Eighty primary renal allograft recipients, 61 living‐related and 19 deceased donor, transplanted from 1963 through 1984 had continuous graft function for 30–47 years. They were treated with three different early immunosuppression programs (1963–1970: thymectomy, splenectomy, high oral prednisone; 1971–1979: divided‐dose intravenous methylprednisolone; and 1980–1984: antilymphocyte globulin) each with maintenance prednisone and azathioprine, and no calcineurin inhibitor. Long‐term treatment often included the anti‐platelet medication, dipyridamole. Although both recipient and donor ages were young (27.2 ± 9.5 and 33.1 ± 12.0 years, respectively), six recipients with a parent donor had >40‐year success. At 35 years, death‐censored graft survival was 85.3% and death with a functioning graft 84.2%; overall graft survival was 69.5% (Kaplan–Meier estimate). Biopsy‐documented early acute cellular and highly probable antibody‐mediated rejections were reversed with divided‐dose intravenous methylprednisolone. Complications are detailed in an integrated timeline. Hypogammaglobulinemia identified after 20 years doubled the infection rate. An association between a monoclonal gammopathy of undetermined significance and non‐plasma‐cell malignancies was identified.

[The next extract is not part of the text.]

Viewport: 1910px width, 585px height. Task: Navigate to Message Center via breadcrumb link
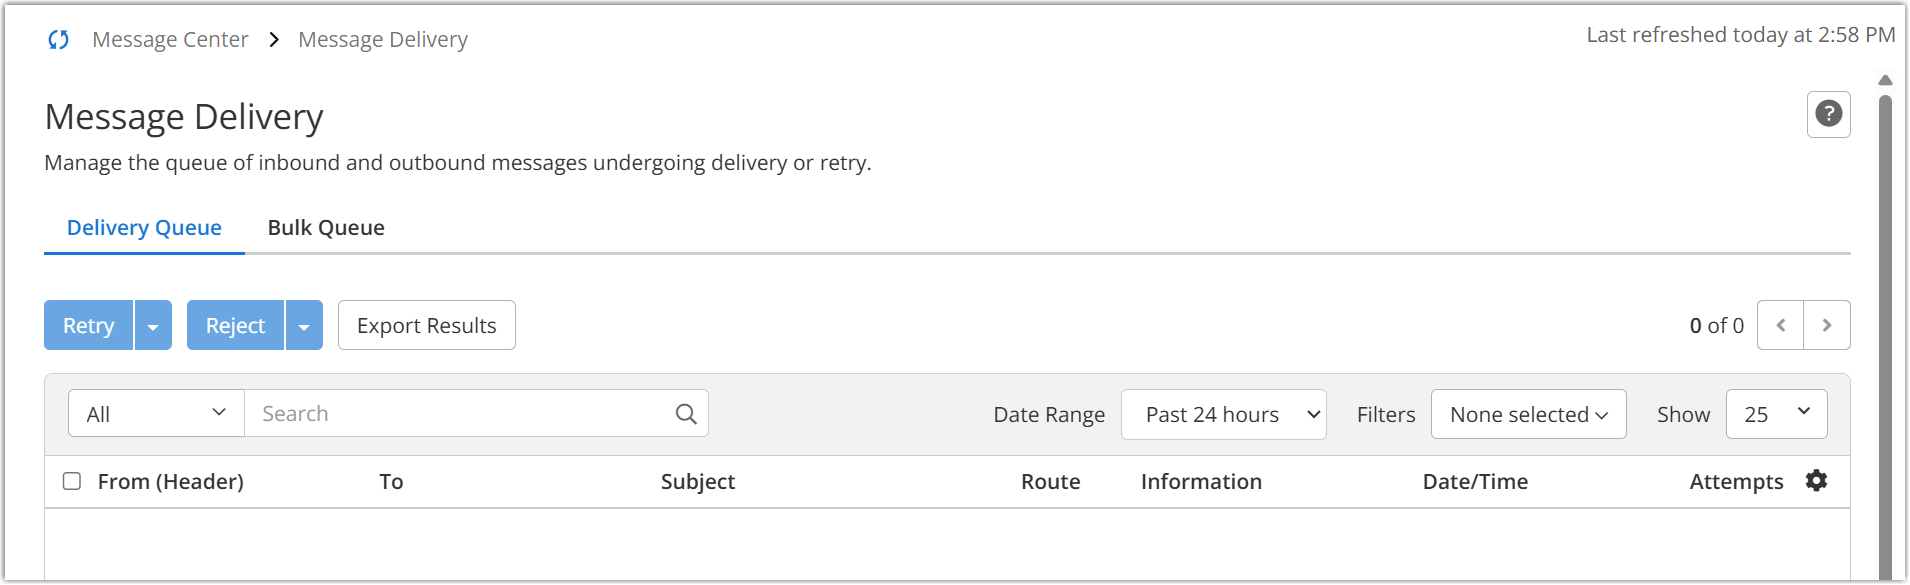pyautogui.click(x=170, y=39)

Twenty‐seven azathioprine‐treated patients tested after 37 years had extremely low levels of T1/T2 B lymphocytes representing a “low immunosuppression state of allograft acceptance (LISAA)”. The lifetime achievements of these patients following a single renal allograft and low‐dose maintenance immunosuppression are remarkable. Their success evolved as a clinical mosaic.